Required work ▸ Would you write out, word for word, every line of the items from the one containing "You are a computer-use" through the end, omitting the pictures from your answer?
___ Information shown ___
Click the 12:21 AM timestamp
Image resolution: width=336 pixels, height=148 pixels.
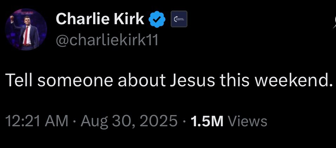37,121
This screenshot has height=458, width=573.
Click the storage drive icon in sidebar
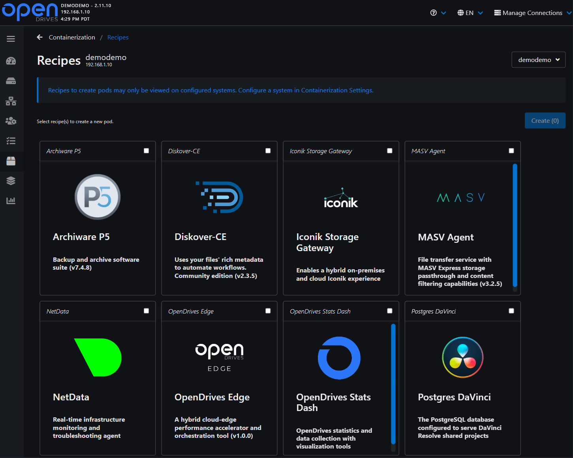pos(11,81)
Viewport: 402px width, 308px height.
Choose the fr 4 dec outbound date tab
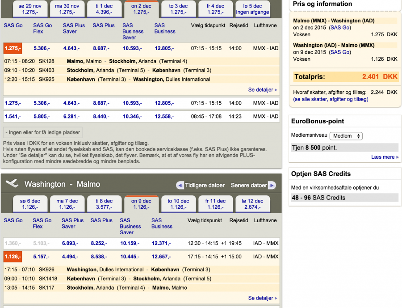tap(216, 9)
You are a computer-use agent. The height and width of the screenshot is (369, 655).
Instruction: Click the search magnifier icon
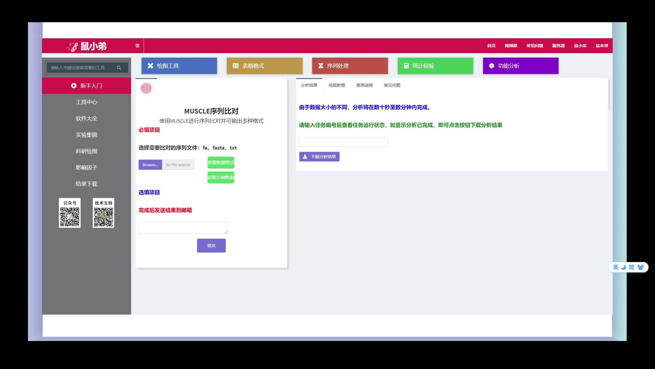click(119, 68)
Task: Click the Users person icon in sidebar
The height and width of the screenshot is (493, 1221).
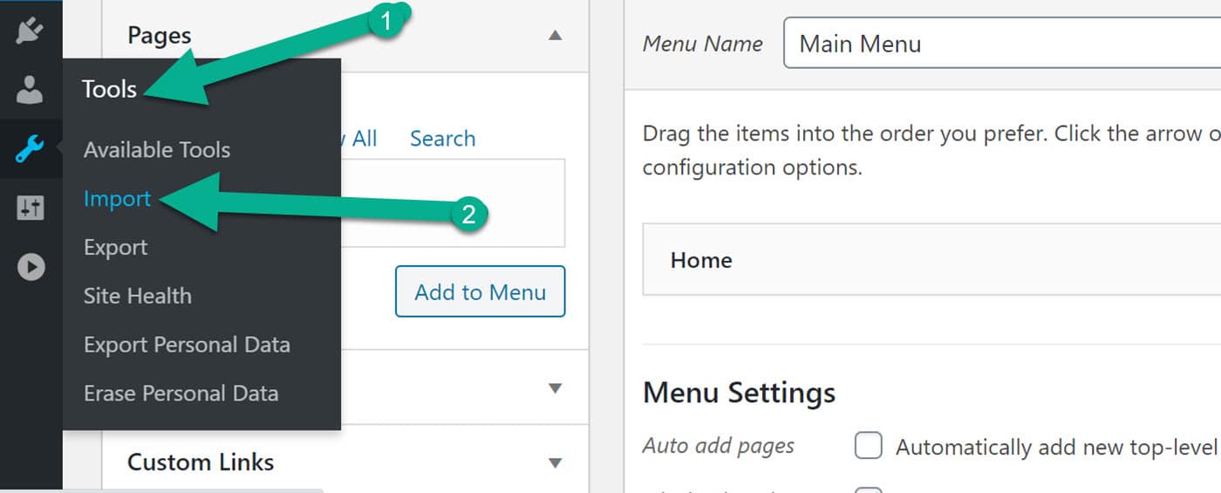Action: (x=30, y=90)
___
Solution for this problem ▸
You are a computer-use agent. The height and width of the screenshot is (369, 655).
Instruction: Click the search magnifier icon
click(119, 68)
Task: Click the Users person icon in sidebar
The height and width of the screenshot is (493, 1221).
Action: (x=30, y=90)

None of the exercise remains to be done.